Some claim that web standards no longer matter now that an increasing percentage of code is written by AI.
If developers are not the ones writing code, who cares whether those languages and APIs are well-designed?
I beg to differ.
In fact, I think it now matters more than ever!
Hear me out.
AI is effectively a new type of web developer — a user of web technologies with its own constraints and user needs. Some overlap with humans. Many don’t. But one thing still holds true: how well web technologies cater to user needs directly affects how efficiently they can be learned, composed, used, and verified.
Usability has always struggled with quantification. We could describe friction, but mapping it cleanly to cost was hard.
But when the user is an AI, there is now a direct metric of user effort, and it maps cleanly to financial cost: tokens!
Try this experiment: Compare how many tokens @claudeai uses on a front-end project with complex UI interactions and implicit state, versus a similarly sized Node.js CLI application with explicit data flow. In my experience, the difference in tokens used, accuracy, and iterations necessary, is dramatic.
API design affects how *much* of the codebase an AI agent needs to traverse to understand what’s going on.
It affects whether the relevant pieces fit in context windows.

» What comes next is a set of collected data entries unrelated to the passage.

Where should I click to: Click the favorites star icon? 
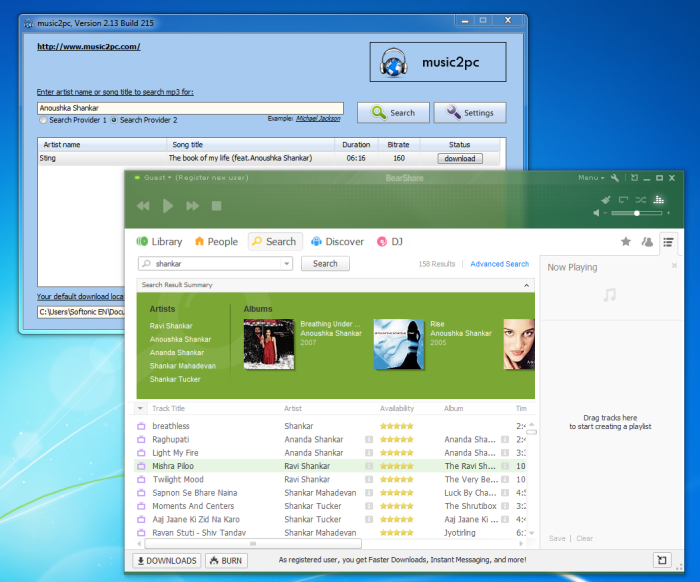pyautogui.click(x=626, y=241)
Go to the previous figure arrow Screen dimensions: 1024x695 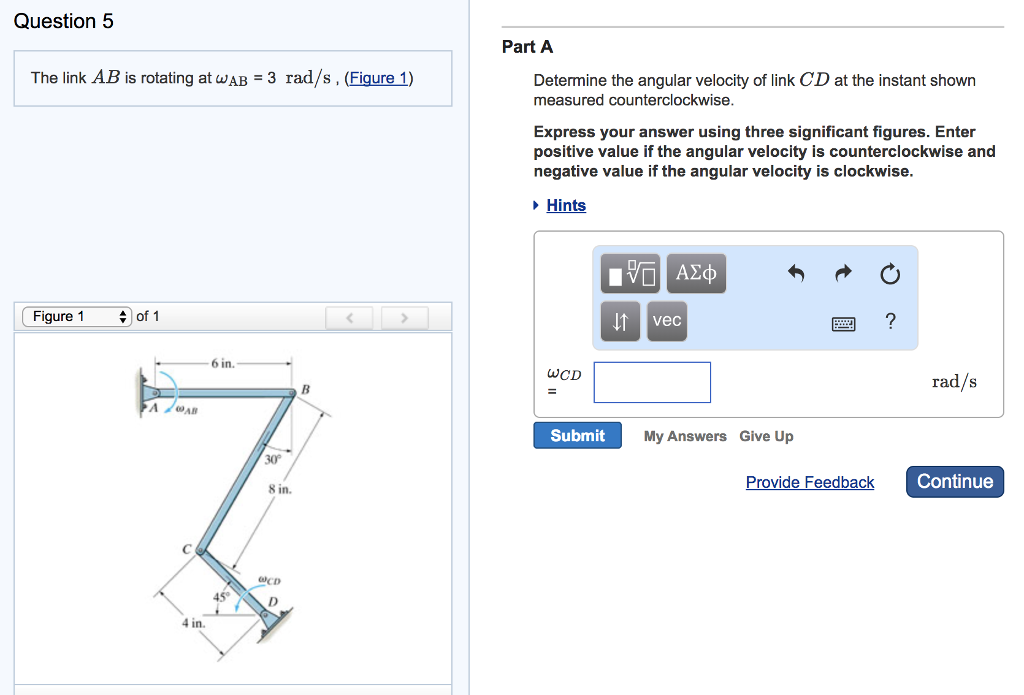pos(349,318)
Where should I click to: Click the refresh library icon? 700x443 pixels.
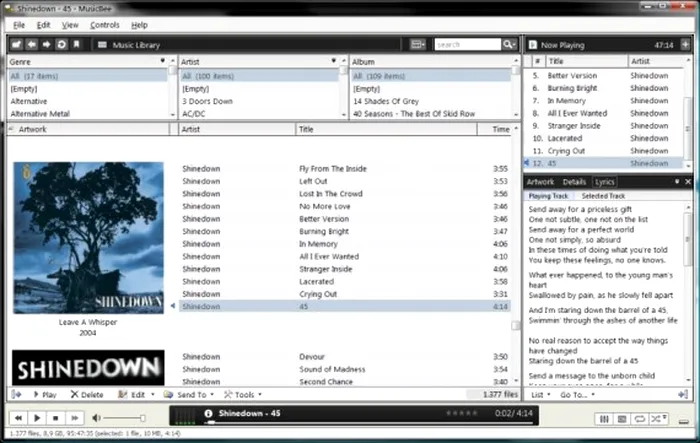pos(61,45)
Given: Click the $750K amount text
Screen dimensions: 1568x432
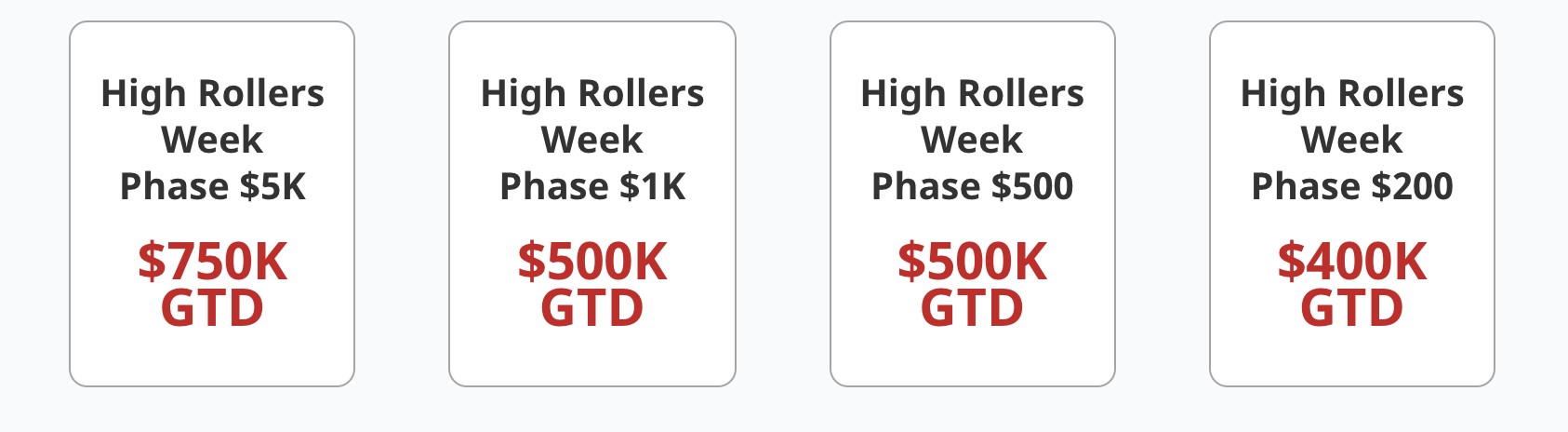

It affects how confidently they can verify correctness.
All of these translate *directly* to cost and reliability.
We’re still in the early days. We’ve spent decades refining design principles for humans, and we’re still not done. Figuring out what design principles we should follow to make languages and APIs learnable, efficient, and safe *for AIs as well* is a whole new (exciting) field of study.
But *what* the principles are is orthogonal to *how much* they matter.
The latter seems clear to me: In a world where code is increasingly generated, how could the quality of our code interfaces matter *less*? Quite the contrary — it compounds!